The death toll from coronavirus in Scotland has risen to more than 4200, according to the latest weekly figures.
Speaking at the daily coronavirus briefing on Wednesday, Nicola Sturgeon revealed 22 new confirmed cases of the virus in Scotland.
They include 14 cases in the Greater Glasgow and Clyde health board area (NHSGGC), where a possible Covid-19 cluster is under investigation.
NHSGGC said in a statement it had identified a cluster of eight positive cases and that an investigation is underway.
The health board said: “Contact tracing of individuals has identified a number of businesses across Greater Glasgow and Clyde including a pharmacy in Inverclyde as being linked to the cases.
“An NHSGGC-led Incident Management Team is working with Scottish Government, Health Protection Scotland (HPS) and local environmental health teams to provide advice and support.
“None of the cases are experiencing anything but mild symptoms.”
Eight deaths involving coronavirus were registered in Scotland from July 20 to July 26, a rise of two on the week before, according to new National Records of Scotland (NRS) figures.
The NRS statistics count both confirmed and presumed Covid deaths.
They include anyone who had coronavirus mentioned as a leading or contributory cause on their death certificate even if the diagnosis was never confirmed by a test.
The latest fatalities in the week ending July 26 take the coronavirus death toll in Scotland to 4201.
It comes even as separate daily Scottish Government figures show no deaths among confirmed Covid-19 patients for 13 days.
However, the 22 new infections detected in Scotland – accounting for 0.7% of those tested in the last 24 hours – bring the country’s total cases since the pandemic began to 18,580.
There are 260 people in hospital with confirmed or suspected Covid-19, a decrease of four in 24 hours.
Of these patients, two were in intensive care, no change on Tuesday.
The First Minister said there had been no new admissions of patients with coronavirus to intensive care since July 9.
Last week’s NRS figures mark the first weekly rise in deaths involving coronavirus for three months, although it is still the second lowest figure since the statistics began being recorded.
Addressing the discrepancy between these figures and the daily figures, the First Minister said deaths are only counted as from confirmed Covid-19 if they die within 28 days of being diagnosed.
However, when people die after that period while they continue to receive care, with coronavirus cited as either a leading or contributory cause of death, they would be included in the NRS but not the Scottish Government figures, she explained.
Death certificates are also often not registered on the same date as the death takes place, with a gap of up to eight days possible.
With the First Minister due to announce the latest review of lockdown restrictions on Thursday, Nicola Sturgeon said she was “very likely to adopt a very cautious approach”.
Sturgeon stated: “We have made very significant changes over the past three weeks, including the resumption of indoor hospitality and tourism, and it is still too early to be completely assured about the impact – or hopefully the absence of impact – of these.”
She also said the Scottish Government planned to make “major changes” over the next three weeks.
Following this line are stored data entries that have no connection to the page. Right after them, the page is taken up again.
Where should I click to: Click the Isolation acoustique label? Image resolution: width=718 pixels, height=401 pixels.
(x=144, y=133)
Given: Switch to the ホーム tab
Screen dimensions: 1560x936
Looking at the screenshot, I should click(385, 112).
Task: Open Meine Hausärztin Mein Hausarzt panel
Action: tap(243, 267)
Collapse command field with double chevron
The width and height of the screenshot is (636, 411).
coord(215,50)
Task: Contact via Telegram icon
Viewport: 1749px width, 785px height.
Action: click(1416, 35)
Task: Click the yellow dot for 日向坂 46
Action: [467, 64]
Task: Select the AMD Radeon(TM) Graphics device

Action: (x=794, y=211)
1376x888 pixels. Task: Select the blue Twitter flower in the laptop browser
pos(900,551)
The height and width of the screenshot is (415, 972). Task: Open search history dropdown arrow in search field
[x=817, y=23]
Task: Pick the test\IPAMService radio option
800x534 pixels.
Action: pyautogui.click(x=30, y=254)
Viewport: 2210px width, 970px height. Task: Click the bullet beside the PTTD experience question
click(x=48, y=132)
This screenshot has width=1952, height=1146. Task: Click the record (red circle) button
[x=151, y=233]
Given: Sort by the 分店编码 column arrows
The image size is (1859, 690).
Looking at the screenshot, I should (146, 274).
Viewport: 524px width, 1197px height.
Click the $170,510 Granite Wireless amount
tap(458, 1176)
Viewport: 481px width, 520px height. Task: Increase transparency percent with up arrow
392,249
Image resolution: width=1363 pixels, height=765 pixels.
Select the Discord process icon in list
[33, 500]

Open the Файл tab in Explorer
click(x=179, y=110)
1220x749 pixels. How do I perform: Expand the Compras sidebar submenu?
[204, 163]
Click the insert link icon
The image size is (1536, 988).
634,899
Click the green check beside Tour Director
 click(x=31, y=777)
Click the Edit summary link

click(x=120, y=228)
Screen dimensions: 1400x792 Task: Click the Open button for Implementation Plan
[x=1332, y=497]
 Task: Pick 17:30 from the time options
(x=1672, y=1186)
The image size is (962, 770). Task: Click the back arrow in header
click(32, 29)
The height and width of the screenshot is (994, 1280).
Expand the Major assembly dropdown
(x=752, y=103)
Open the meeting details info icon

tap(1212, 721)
Ministers hope children will be able to return to full-time schooling from August 11, while they also aim to pause the shielding system – which sees tougher restrictions posed on those with certain health conditions – from the end of this month.
Sturgeon said: “Ensuring that those changes can take place without raising the prevalence of the virus too far is not going to leave us very much room for many other immediate changes.”
The FM said she will look to provide “indicative dates” for the reopening of other sectors, with the likes of gyms, other leisure facilities, nightclubs, casinos and live events still closed for business.
She stressed this would be “conditional on continued suppression of the virus”.
Sturgeon accepted some could be “disappointed” if the changes they want to see made do not happen in Thursday’s review.
Pete Whitehouse, NRS director of statistical services, said: “Loss of life from this virus is tragic and every death represents loss and heartbreak for families throughout the country.
“Today’s figures show eight more deaths due to Covid-19, a figure similar to last week and one which is significantly lower than the peak week in mid- April when 661 Covid-19 related deaths were registered.”